Recep Garip, Akbaş’ın şiirini ve fikrini İslam’ın emrine verdiğine değiniyor bir girizgâh olarak. Bir medeniyet ülküsü vardır Akbaş’ın. Bu uğurda eli iş tutanlar ellerinden ne gelirse yapmalıdır. Vahap Akbaş’ın eli kalem tutmaktadır ve kalemini bu uğurda oynatır. Geçmişten, köklerinden aldığı asaleti bugüne taşımaya çalışır. Bu yolda kim emek harcadıysa onlardan istifade eder. Garip, Akbaş’ın yalnızca bir şair değil, hikayeci, romancı, denemeci de olduğunu vurguluyor. Nesri şiirden mülhem bir form ya da nesrini şiire yaklaştırmaya çalışma düşüncesinde olduğunu görüyoruz. Akbaş’ın divan edebiyatı tutkusundan da bahsediyor Garip. Divan edebiyatına dair yetim-öksüz bir çocuğa yaklaşır gibi bir şefkatle yaklaştığını anlıyoruz.
“Arazide bir eğitimci”
Özcan Ünlü, Vahap Akbaş’ın tabiri caizse “roman açılımı”na dikkat çekiyor. “Alevler ve Güller” romanı ile 1984’te Sedat Yenigün Roman Ödülü’nde ikincilik kazanır Akbaş. O yıllarda Müslüman camia yalnızca “hidayet romanları”nı tanır. Akbaş ise teknik ve estetiği göz ardı etmeyerek, yerli bir roman ile “sağdan roman çıkmaz” düsturunu yıkarak sağın da solun da dikkatlerini üzerine çekmiştir. Ünlü, yazarların edebiyatın pek çok sahasında eser vermesinin yazarlarda bir parçalanmışlık hissi yarattığını, bu yüzden de Vahap Akbaş’ın romanı geri plana aldığını söylüyor.
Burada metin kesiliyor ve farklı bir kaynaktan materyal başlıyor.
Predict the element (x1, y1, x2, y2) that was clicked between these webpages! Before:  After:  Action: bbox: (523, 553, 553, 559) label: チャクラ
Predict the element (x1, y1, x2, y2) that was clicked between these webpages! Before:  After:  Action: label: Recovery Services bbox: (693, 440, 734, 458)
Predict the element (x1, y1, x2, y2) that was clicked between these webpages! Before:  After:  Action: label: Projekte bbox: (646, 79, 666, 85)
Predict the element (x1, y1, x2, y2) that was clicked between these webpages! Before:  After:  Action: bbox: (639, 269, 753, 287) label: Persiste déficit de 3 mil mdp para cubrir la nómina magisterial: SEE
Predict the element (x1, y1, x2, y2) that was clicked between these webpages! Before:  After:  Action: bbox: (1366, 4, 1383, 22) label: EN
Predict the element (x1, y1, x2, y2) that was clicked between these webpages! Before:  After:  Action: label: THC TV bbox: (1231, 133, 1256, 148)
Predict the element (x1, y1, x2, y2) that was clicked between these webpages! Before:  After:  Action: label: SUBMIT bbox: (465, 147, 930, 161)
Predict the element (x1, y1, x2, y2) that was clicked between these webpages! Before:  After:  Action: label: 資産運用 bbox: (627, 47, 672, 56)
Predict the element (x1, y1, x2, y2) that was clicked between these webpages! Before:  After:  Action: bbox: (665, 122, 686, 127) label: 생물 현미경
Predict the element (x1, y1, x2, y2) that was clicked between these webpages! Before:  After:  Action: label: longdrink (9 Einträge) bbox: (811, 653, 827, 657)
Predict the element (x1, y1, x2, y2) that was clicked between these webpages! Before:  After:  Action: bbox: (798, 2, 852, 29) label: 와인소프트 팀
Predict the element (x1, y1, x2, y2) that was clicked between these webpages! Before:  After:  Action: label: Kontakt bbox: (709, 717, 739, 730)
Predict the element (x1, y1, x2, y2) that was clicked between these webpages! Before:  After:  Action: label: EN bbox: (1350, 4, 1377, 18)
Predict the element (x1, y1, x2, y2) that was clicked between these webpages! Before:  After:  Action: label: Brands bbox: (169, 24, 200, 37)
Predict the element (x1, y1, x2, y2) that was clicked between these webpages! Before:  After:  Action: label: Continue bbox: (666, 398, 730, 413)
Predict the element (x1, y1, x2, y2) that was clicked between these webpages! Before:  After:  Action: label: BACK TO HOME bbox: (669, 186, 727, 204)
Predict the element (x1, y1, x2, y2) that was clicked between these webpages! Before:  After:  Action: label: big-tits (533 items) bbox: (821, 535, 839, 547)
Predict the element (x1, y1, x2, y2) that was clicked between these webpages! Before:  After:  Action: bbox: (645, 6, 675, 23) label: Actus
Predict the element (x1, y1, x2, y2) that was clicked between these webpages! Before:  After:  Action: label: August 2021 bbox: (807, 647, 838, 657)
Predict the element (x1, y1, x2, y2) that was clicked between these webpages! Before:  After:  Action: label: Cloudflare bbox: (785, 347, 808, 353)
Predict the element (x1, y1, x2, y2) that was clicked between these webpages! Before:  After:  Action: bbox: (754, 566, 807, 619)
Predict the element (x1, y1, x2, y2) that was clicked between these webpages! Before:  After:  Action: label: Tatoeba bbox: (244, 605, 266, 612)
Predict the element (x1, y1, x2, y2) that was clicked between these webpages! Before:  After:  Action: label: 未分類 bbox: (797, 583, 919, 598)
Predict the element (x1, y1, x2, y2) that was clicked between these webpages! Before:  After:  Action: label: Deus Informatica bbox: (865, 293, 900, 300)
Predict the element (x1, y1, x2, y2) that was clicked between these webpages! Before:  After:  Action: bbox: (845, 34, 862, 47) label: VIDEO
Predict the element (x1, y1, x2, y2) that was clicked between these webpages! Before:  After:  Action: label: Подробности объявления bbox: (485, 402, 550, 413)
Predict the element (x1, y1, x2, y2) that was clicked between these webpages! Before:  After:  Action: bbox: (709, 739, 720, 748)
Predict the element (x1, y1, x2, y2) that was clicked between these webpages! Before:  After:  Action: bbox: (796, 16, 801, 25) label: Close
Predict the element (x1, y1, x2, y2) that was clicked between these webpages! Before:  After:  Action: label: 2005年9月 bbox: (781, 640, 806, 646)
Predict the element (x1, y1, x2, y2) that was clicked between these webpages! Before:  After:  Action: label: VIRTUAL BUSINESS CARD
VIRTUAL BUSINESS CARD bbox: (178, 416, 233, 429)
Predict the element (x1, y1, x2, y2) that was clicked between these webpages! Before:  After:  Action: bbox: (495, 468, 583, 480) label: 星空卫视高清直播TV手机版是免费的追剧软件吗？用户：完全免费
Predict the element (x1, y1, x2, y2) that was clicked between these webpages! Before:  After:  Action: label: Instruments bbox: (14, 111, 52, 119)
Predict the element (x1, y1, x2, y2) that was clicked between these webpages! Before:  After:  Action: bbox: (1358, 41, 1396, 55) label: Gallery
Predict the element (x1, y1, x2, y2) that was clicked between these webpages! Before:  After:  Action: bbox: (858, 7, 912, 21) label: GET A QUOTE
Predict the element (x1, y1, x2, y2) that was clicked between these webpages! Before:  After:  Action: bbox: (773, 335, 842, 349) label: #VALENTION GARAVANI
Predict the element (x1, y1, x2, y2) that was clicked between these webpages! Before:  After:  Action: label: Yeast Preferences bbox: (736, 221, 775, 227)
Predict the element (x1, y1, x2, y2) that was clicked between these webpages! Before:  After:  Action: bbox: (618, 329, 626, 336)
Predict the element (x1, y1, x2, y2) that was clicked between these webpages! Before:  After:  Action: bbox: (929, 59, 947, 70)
Dosyanın son yazısı, A. Vahap Akbaş’ın mesleki yönünü ön plana çıkarıyor, yani öğretmenliğini, eğitimciliğini. Fakat muhteva Akbaş’ın “kitap”la ilgili düşüncelerinden oluşuyor. Şeref Akbaba “arazide bir eğitimci” diye niteliyor merhumu, yani hem fikir işçisi hem de eylemci. Akbaş, eğitimin yalnızca diploma almaya ve meslek bulmaya bir yol olarak görüldüğünü söylüyor sitemle. Oysaki O’na göre eğitim sanatla, ilimle, kitapla iç içe olmalıdır. Kitapla hemhal olmak için günlük telaşelerden sıyrılmak lazımdır.
Ay Vakti’ne A. Vahap Akbaş’a dair bu dosyasından ötürü teşekkür etmek gerek. Bize de Akbaş için rahmet okumak düşer.